- _RECORDS FOR THE TASK_:
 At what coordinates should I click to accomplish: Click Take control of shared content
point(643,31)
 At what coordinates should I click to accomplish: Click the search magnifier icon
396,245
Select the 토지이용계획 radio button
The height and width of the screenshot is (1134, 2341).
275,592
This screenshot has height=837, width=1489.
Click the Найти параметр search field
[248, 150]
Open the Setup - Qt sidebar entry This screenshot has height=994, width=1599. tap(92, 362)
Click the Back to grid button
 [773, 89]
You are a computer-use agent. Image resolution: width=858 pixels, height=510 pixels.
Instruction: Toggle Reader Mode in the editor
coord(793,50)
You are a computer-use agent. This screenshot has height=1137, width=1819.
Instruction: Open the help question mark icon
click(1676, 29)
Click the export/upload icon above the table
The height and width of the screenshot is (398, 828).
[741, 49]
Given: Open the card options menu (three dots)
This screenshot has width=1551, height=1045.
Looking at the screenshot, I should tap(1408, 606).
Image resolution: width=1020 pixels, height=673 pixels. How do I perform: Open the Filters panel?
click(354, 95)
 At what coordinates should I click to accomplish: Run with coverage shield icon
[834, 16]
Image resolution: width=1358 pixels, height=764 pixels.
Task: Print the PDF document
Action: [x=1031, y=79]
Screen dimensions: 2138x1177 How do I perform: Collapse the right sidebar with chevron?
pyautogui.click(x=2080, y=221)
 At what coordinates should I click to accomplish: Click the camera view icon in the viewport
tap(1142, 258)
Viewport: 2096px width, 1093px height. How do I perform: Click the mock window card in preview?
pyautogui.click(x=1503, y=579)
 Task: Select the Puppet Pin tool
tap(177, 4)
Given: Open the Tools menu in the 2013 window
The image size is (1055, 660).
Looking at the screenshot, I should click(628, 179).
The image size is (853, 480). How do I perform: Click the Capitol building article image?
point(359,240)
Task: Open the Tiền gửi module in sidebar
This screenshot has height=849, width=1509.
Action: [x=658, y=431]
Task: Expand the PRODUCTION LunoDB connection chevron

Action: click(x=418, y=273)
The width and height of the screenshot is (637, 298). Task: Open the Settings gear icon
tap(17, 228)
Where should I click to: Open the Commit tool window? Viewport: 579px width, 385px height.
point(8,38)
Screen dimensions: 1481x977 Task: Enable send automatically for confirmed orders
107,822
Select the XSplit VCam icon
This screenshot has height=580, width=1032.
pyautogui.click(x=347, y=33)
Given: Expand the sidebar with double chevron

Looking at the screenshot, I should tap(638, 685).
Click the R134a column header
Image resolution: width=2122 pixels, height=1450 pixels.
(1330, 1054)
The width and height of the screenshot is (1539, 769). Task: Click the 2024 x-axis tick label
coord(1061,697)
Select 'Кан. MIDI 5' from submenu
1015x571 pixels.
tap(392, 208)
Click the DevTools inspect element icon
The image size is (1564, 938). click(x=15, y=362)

- _YOUR OBJECTIVE_: Can you write out the lines above, from the first one through the one containing "This screenshot has height=837, width=1489.", exactly as they appear and nothing more?

- _WORKED SOLUTION_:
 At what coordinates should I click to accomplish: Click Take control of shared content
point(643,31)
 At what coordinates should I click to accomplish: Click the search magnifier icon
396,245
Select the 토지이용계획 radio button
The height and width of the screenshot is (1134, 2341).
275,592
This screenshot has height=837, width=1489.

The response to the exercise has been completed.